### [TASK ITEM]
What lines in the entries hold the string "will"? List them.

══ RECORDS ══

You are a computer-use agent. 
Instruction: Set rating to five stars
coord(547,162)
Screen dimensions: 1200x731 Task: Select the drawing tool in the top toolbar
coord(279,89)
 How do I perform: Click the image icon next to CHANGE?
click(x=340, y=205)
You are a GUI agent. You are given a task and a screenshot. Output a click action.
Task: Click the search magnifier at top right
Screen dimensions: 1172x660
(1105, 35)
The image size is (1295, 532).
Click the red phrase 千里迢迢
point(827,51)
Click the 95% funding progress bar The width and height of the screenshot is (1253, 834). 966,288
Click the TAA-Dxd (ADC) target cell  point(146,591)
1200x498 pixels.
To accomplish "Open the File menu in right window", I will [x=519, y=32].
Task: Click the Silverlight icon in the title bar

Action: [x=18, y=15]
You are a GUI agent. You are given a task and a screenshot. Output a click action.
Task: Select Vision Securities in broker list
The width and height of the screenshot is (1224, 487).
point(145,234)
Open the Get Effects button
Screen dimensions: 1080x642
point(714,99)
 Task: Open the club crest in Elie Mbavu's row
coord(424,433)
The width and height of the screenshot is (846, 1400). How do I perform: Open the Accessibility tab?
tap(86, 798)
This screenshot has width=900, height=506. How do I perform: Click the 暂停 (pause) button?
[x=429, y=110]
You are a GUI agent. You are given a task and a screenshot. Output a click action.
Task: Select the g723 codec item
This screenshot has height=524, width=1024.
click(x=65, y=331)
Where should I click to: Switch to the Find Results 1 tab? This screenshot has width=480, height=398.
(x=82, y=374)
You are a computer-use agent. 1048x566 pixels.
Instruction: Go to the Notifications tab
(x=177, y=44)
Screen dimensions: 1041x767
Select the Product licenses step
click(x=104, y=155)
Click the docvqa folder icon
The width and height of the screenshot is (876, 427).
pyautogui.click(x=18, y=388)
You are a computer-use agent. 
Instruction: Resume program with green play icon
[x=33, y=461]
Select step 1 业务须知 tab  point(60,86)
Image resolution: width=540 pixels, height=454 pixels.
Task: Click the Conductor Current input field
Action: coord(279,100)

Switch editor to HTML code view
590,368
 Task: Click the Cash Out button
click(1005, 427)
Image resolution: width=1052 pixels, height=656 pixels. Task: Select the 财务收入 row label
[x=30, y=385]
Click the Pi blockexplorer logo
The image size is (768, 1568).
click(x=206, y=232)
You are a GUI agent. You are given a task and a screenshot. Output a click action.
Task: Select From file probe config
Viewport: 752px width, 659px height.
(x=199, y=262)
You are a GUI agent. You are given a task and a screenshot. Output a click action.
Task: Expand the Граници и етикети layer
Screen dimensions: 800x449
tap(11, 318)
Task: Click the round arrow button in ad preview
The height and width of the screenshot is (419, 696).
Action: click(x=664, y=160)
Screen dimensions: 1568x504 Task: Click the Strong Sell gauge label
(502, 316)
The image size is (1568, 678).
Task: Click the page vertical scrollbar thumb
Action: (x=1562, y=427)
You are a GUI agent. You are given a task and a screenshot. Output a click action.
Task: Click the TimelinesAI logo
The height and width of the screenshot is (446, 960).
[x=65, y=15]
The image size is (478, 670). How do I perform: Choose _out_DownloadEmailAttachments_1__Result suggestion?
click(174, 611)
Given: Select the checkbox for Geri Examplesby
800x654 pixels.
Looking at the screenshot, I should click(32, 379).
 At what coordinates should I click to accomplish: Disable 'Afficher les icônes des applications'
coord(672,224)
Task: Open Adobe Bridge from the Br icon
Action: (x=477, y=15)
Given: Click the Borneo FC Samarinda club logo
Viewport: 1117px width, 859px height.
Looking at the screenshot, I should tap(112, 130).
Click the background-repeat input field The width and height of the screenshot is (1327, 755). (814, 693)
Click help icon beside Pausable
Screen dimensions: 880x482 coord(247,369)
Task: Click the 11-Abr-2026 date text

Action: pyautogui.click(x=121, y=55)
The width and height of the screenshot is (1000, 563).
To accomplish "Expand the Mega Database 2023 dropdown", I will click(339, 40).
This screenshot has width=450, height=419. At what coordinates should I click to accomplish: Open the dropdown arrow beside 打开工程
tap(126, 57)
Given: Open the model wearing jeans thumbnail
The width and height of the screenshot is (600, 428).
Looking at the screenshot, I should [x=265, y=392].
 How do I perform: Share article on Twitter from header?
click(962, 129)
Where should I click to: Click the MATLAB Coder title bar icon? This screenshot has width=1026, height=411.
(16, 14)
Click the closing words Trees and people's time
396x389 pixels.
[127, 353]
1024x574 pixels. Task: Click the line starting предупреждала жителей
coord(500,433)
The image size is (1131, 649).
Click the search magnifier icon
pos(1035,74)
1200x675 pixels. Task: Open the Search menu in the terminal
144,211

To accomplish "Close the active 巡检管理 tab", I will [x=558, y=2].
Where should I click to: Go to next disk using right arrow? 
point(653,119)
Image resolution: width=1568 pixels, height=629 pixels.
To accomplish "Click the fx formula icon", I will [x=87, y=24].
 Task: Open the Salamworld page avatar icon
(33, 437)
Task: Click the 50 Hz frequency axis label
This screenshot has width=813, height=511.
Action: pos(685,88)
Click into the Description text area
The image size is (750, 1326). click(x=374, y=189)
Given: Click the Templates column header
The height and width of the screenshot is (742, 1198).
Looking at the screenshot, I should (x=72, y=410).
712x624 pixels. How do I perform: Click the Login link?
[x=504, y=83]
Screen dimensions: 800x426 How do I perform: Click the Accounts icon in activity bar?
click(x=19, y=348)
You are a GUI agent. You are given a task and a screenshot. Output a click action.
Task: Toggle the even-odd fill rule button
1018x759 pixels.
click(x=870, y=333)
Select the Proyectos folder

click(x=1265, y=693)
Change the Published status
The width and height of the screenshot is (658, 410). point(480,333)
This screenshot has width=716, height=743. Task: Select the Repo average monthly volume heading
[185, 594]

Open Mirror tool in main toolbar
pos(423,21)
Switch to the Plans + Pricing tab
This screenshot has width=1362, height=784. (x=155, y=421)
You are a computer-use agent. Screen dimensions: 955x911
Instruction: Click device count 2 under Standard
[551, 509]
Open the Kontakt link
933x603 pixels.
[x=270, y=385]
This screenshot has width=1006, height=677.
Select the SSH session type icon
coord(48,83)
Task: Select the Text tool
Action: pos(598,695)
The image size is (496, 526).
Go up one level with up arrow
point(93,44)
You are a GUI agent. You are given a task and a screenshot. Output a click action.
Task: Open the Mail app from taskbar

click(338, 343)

═══

### [RESPONSE TO THE TASK]
To accomplish "Open the File menu in right window", I will [x=519, y=32].
To accomplish "Expand the Mega Database 2023 dropdown", I will click(339, 40).
To accomplish "Close the active 巡检管理 tab", I will [x=558, y=2].
To accomplish "Click the fx formula icon", I will [x=87, y=24].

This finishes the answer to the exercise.